Mais pour un très grand nombre de personnes, la démocratie ne s’exerce que sporadiquement à l’occasion des élections. Nous participons ainsi à un système de démocratie de représentation. Nous ne participons pas directement aux décisions, mais nous élisons les personnes que nous croyons les plus aptes à prendre les bonnes décisions. Très peu d’entre nous ont eu cette réelle occasion de participer à des exercices de démocratie participative et directe, avec toutes les contraintes mais aussi toutes les opportunités que cela comporte.

C’est pourquoi une authentique démocratie respecte l’opinion minoritaire. Qu’elle lui reconnaît le droit de contester politiquement et parfois juridiquement l’opinion majoritaire et les décisions prises même démocratiquement. Les véritables démocrates évitent d’accuser ceux et celles qui s’opposent à l’opinion majoritaire de s’objecter à la volonté du peuple. Comme si cette volonté était monolithique et immuable. Quand on commence à répandre l’idée que le peuple ne s’exprime que d’une seule voix, il faut commencer à craindre qu’un régime autoritaire s’empare du pouvoir en prétendant être la seule voix du peuple.
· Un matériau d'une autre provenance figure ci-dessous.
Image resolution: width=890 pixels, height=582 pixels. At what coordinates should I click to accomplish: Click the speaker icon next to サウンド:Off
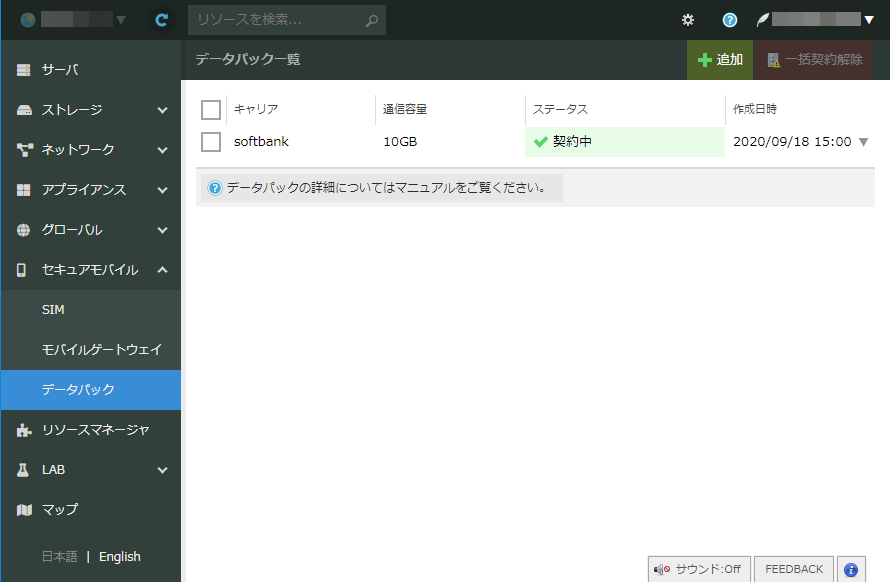coord(663,568)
C’est pourquoi Albert Camus affirmait que : « La démocratie, ce n’est pas la loi de la majorité, mais la protection de la minorité. » C’est également pourquoi en 1948, au sortir de la Seconde Guerre mondiale, devant les horreurs du régime nazi, les nations du monde se sont réunies autour de la Déclaration des droits de l’homme. Il s’agissait de mettre des balises afin que les gouvernements respectent la dignité de chaque être humain, qu’à chaque personne soient reconnues des libertés fondamentales comme celles de religion, d’opinions, d’association...

Alexis de Tocqueville dénonçait dès le 19e siècle la tyrannie de la majorité sur les minorités. Pour lui, la démocratie exige un équilibre des pouvoirs entre le législatif, l’exécutif et le judiciaire « Supposez, au contraire, un corps législatif composé de telle manière qu’il représente la majorité, sans être nécessairement l’esclave de ses passions ; un pouvoir exécutif qui ait une force qui lui soit propre, et une puissance judiciaire indépendante des deux autres pouvoirs ; vous aurez encore un gouvernement démocratique, mais il n’y aura presque plus de chances pour la tyrannie. » (1)

Ces chroniqueurs et commentateurs qui dénoncent le gouvernement des juges comme si ce contrôle judiciaire constituait un accroc à notre système démocratique oublient que l’exercice du pouvoir, même démocratique, doit toujours être encadré par la recherche de la vérité et le respect de la justice. Ils ont une très pauvre idée de la démocratie.

C’est également pourquoi on doit se méfier des politiciens qui s’attaquent à la presse, presse que l’on nomme souvent le quatrième pouvoir, après le pouvoir législatif, exécutif et judiciaire. Les gouvernements autoritaires et les tyrannies ont horreur des contre-pouvoirs et cherchent par tous les moyens à les museler ou de les discréditer.

Une société démocratique est bien plus qu’une société qui permet à sa population de voter à tous les 4 ans. C’est une société où il existe un équilibre entre les différents pouvoirs. C’est une société qui respecte les droits de ses minorités. C’est une société qui met protègent l’accès à l’éducation et à l’information pour l’ensemble de ses citoyens et citoyennes.